A Missoula company, Blue Marble Biomaterials, has created a highly sought-after plant-based bacon flavor ingredient that has the potential for all kinds of uses. Blue Marble specializes in creating products employing used biomass as the starting material, rather than petroleum-derived ingredients.
“Most don't believe me when I say this but we have succeeded in manufacturing this product from over a dozen different types of biomass, including spent coffee grounds, tomato pomace (skin, pulp, seeds and stems) and grape pomace,” said Colby Underwood, Blue Marble co-CEO and chief business officer. “Yes, you heard me right. The flavor and aroma of bacon from plants.”
The product, officially called bacon dithiazine, meets all the natural-labeling requirements set forth by the United States and the European Union.
“Others in our industry call us Willy Wonka’s Chocolate Factory because we’re always working on crazy things like bacon flavoring,” Underwood said.

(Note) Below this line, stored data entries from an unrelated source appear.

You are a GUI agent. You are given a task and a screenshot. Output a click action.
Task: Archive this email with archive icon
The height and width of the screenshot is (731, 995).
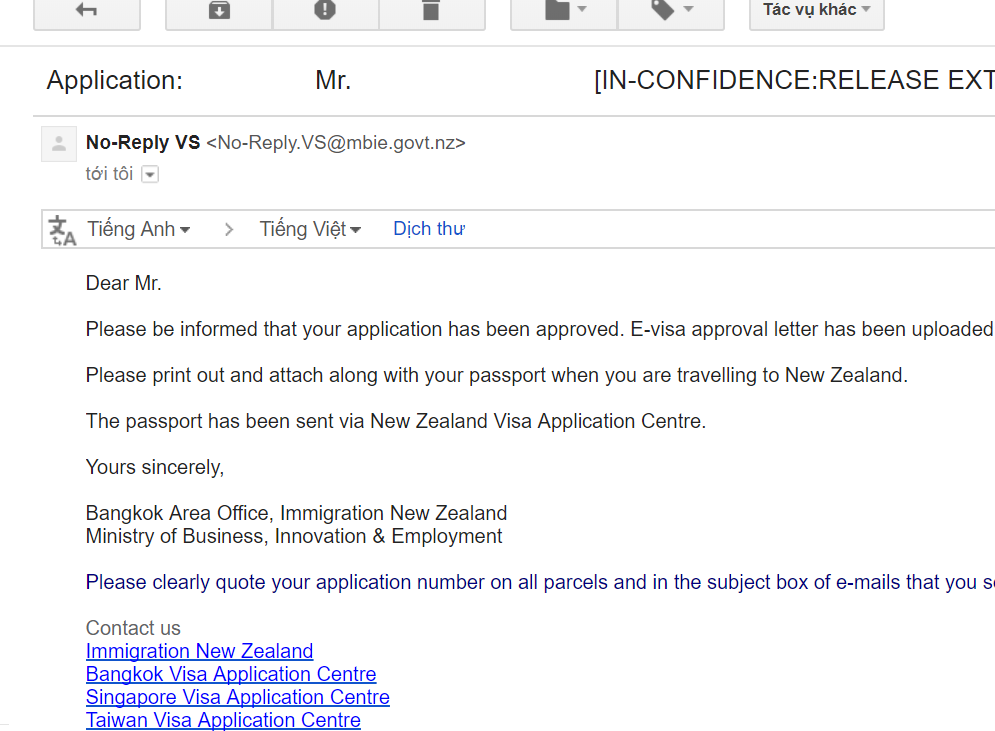pos(220,11)

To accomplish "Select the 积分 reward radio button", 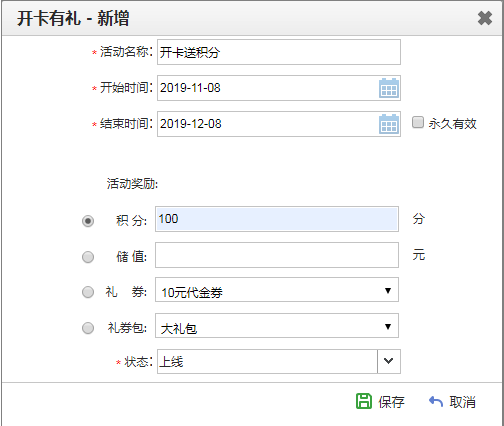I will point(88,221).
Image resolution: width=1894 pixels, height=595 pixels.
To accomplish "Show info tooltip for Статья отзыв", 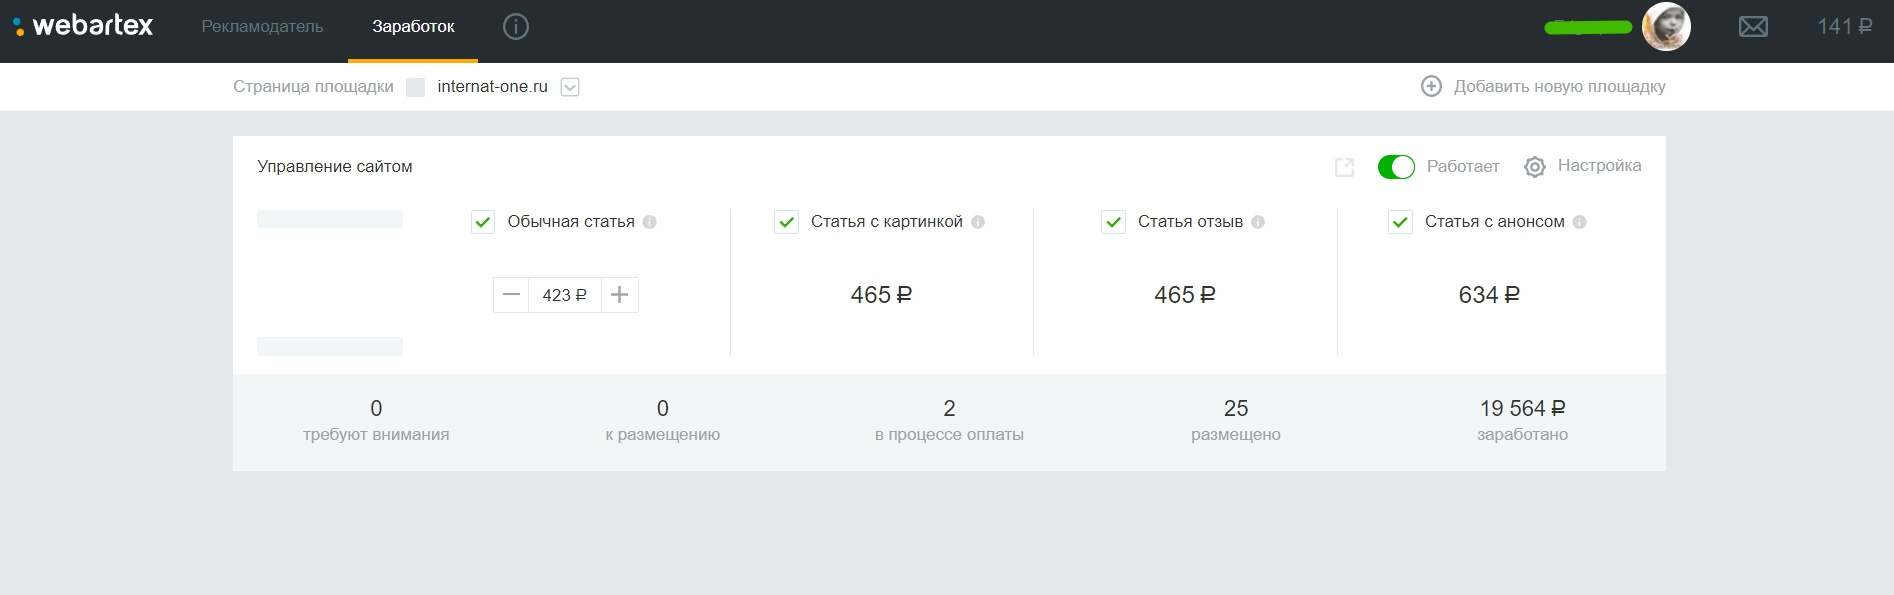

It is manufactured here using a proprietary, non-GMO fermentation technology and is certified vegan and kosher. The flavor was approved by an expert panel of what are essentially flavor testers.
"We are delivering what the industry is searching for: 100 percent verified natural, cost-competitive alternatives to petroleum-derived ingredients and other so-called 'natural' products,” Underwood explained.
An unimaginable quantity of consumer products, including those in the food and beverage industry, are synthetically derived from petroleum, Underwood said.
“Over 90 percent of consumer products have one or more petroleum-derived chemical ingredient added to their recipes,” he said. “It might be a flavor chemical to produce a specific type of flavor. It could be a performance chemical that reduces wrinkles by being applied to the face through a lotion."
Blue Marble’s mission is to replace those chemicals made from crude oil with fully sustainable alternatives made from plant leftovers. The company employs 30 people, many with scientific backgrounds, at its carbon-neutral facility on Expressway Drive near the airport.
The firm publicly announced that the bacon flavor ingredient was available for purchase on Aug. 5. Underwood said they’ve gotten a tremendous amount of interest from all around the world since the product launched because nobody else has an EU natural version on the marketplace.
“You can get petrochemical versions,” he said. “There are also U.S. natural versions, but the EU natural regulations are much more stringent.”
Blue Marble's main focus is on producing drop-in replacement specialty chemicals for the flavor, fragrance and personal care industries. The company originally started as a biofuels producer, using algae, but transitioned to making high-value, low-quantity biochemicals.
“The way that we do that is we take other companies’ biomass side streams from traditionally the food, beverage, agricultural and forestry industries,” Underwood explained. “Our technology is very unique. To date, we’ve tested over 4,000 different types of feedstocks through our technology. We’re not using the corn kernels, we’re using the corncobs, or corn silage, or silk.”
Using materials that are traditionally considered waste allows Blue Marble to price its products at a cost that is competitive with synthetic products. Consumers are increasingly demanding so-called “green” or “natural” products, and they’re willing to pay a premium for those products – but only to a point.
“We’re going to be competitive as possible with synthetic chemicals and one of the ways we do that is by using low-value starting materials,” Underwood said.
Their core technology, which uses bacteria to break down biomass, could allow them to produce bioplastics and biofuels in the future.
“We treat our core technology like a black box trade secret,” Underwood said.
Every step of the process, from initial fermentation to quality control to packaging and shipping, is done “right here in little ol’ Missoula” according to Underwood.
The quest for an all-natural bacon flavoring began when Blue Marble was approached by a business partner.
“They said they were desperately searching for an EU natural version of this product called bacon dithiazine, more commonly called bacenol,” Underwood said. “They said, ‘We can’t find this anywhere in the world’ – a natural version. We started working on this five months ago and within two months we already had a prototype built.”
Blue Marble already has a line of third-party verified products called natural esters, which are chemical compounds. The bacon flavoring is just their most recent product.
“The best way to describe this is it’s for consumers who are looking for vegan or vegetarian food options with bacon flavoring,” he said. “No animals were used to make this product. It has a lot of packaged food applications. It could also be used in pet food to give Fido a bacon flavoring to his food. It could really be used in any sort of packaged food application.”
Underwood said it could be as soon as six to nine months before people see the natural bacon flavoring in food products.